WHAT YOU ARE ASKED TO DO → Print the listing in full, keeping every line exactly as it is.

DATA PROVIDED →
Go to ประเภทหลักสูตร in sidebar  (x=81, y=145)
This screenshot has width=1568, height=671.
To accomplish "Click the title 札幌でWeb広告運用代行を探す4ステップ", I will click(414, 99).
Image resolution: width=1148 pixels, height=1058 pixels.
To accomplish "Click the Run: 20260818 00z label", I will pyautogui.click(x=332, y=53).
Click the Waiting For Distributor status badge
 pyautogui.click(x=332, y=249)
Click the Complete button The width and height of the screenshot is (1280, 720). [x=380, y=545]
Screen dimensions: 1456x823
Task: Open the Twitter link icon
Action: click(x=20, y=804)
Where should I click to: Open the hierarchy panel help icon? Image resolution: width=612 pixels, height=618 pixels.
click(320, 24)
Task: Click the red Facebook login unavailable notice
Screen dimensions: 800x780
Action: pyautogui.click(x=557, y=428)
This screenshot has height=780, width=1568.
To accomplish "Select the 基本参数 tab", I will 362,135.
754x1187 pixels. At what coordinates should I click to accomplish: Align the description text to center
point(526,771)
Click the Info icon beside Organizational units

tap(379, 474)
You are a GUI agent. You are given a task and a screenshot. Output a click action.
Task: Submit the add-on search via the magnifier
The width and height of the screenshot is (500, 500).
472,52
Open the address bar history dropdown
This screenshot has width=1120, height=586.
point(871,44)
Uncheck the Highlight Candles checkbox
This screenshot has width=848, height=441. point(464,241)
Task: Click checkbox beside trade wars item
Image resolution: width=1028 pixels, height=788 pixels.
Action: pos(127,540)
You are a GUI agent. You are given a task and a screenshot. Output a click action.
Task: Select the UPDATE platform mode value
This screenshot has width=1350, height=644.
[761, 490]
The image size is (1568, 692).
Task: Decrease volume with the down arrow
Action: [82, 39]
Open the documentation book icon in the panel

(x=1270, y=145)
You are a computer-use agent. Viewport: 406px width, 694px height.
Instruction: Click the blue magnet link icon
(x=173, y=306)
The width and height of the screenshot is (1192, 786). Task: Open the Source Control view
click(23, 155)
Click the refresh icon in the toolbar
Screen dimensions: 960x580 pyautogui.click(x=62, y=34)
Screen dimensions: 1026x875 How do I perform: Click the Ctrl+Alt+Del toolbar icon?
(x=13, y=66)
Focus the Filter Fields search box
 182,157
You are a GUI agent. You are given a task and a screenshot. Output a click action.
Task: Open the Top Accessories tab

EXERCISE ANSWER →
Go to ประเภทหลักสูตร in sidebar  (x=81, y=145)
This screenshot has width=1568, height=671.
To accomplish "Click the title 札幌でWeb広告運用代行を探す4ステップ", I will click(414, 99).
Image resolution: width=1148 pixels, height=1058 pixels.
To accomplish "Click the Run: 20260818 00z label", I will pyautogui.click(x=332, y=53).
Click the Waiting For Distributor status badge
 pyautogui.click(x=332, y=249)
Click the Complete button The width and height of the screenshot is (1280, 720). [x=380, y=545]
Screen dimensions: 1456x823
Task: Open the Twitter link icon
Action: click(x=20, y=804)
Where should I click to: Open the hierarchy panel help icon? Image resolution: width=612 pixels, height=618 pixels.
click(320, 24)
Task: Click the red Facebook login unavailable notice
Screen dimensions: 800x780
Action: pyautogui.click(x=557, y=428)
This screenshot has height=780, width=1568.
To accomplish "Select the 基本参数 tab", I will 362,135.
754x1187 pixels. At what coordinates should I click to accomplish: Align the description text to center
point(526,771)
Click the Info icon beside Organizational units

tap(379, 474)
You are a GUI agent. You are given a task and a screenshot. Output a click action.
Task: Submit the add-on search via the magnifier
The width and height of the screenshot is (500, 500).
472,52
Open the address bar history dropdown
This screenshot has width=1120, height=586.
point(871,44)
Uncheck the Highlight Candles checkbox
This screenshot has width=848, height=441. point(464,241)
Task: Click checkbox beside trade wars item
Image resolution: width=1028 pixels, height=788 pixels.
Action: pos(127,540)
You are a GUI agent. You are given a task and a screenshot. Output a click action.
Task: Select the UPDATE platform mode value
This screenshot has width=1350, height=644.
[761, 490]
The image size is (1568, 692).
Task: Decrease volume with the down arrow
Action: [82, 39]
Open the documentation book icon in the panel

(x=1270, y=145)
You are a computer-use agent. Viewport: 406px width, 694px height.
Instruction: Click the blue magnet link icon
(x=173, y=306)
The width and height of the screenshot is (1192, 786). Task: Open the Source Control view
click(23, 155)
Click the refresh icon in the toolbar
Screen dimensions: 960x580 pyautogui.click(x=62, y=34)
Screen dimensions: 1026x875 How do I perform: Click the Ctrl+Alt+Del toolbar icon?
(x=13, y=66)
Focus the Filter Fields search box
 182,157
You are a GUI agent. You are given a task and a screenshot. Output a click action.
Task: Open the Top Accessories tab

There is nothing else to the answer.